Leicester Square Theatre, London – runs monthly
Guest reviewer: Meredith Jones Russell
It was Andrew Green, in the Garden, with a Plant. No need for spoiler alerts, though. This was just the ending on the night I saw Murder She Didn’t Write, an improvised whodunnit comedy.
Expertly compered by Detective Lieutenant Lou Tennant, the show invites the audience to become the seventh member of the cast by deciding on key elements of the play themselves, such as its setting and title. One member of the audience, picked at random, stands in for the role of Tennant’s sidekick, Jenkins, and chooses the murder victim and murderer.
Beyond these elements, however, the cast, each dressed and named, Cluedo-style, as a different colour, have free rein to take the show in any direction they wish. And they certainly do. It’s comedy mayhem, as each cast member vies to be the funniest, most random, and inject the most chaos into proceedings.
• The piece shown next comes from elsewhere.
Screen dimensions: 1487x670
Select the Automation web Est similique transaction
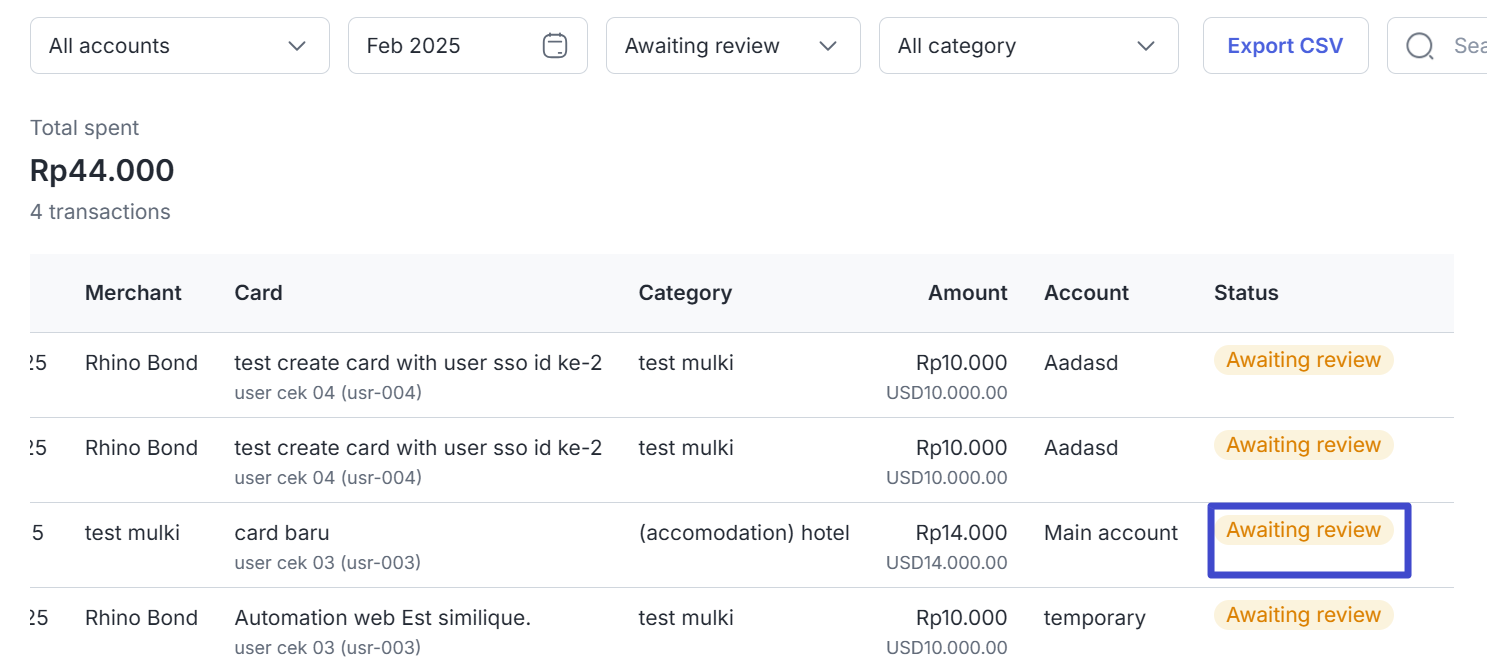point(382,618)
For the most part, they manage it. The show is very funny and very, very mad. Each actor gets lots of opportunities to showcase their quick wit and physical comedy chops, which they all have in spades. The live piano accompaniment adds unpredictable fun to the whole affair.
Cleverly, a structure of sorts, which probably dictates every version of the show, helps them anchor this. For all the later laughs, the show still makes for slow going at first, as pairs of characters perform short scenes together and struggle to create much comedy without any consistent set-up, tension or rapport.
However, once Tennant provides them with Jenkins’ nomination for victim, the scenes become a vehicle to provide motives for each character, and the actors get more to go on. After the first half closes on the discovery of the body, the short scenes of the second half also become more focused when Tennant informs the cast of the identity of the murderer, allowing them to lead the action more clearly, and ultimately more amusingly, towards a conclusion, via some wisely inserted flashbacks.
These light structural elements help propel a show which could otherwise lose focus. It also helps a cast who are at their best when ad libbing as more defined characters, not flailing to make jokes over each other without any established motivation. As a result, the play gets funnier and funnier, and by the end you’ll be disappointed it’s over. Luckily, though, you can always go again, and watch something completely different!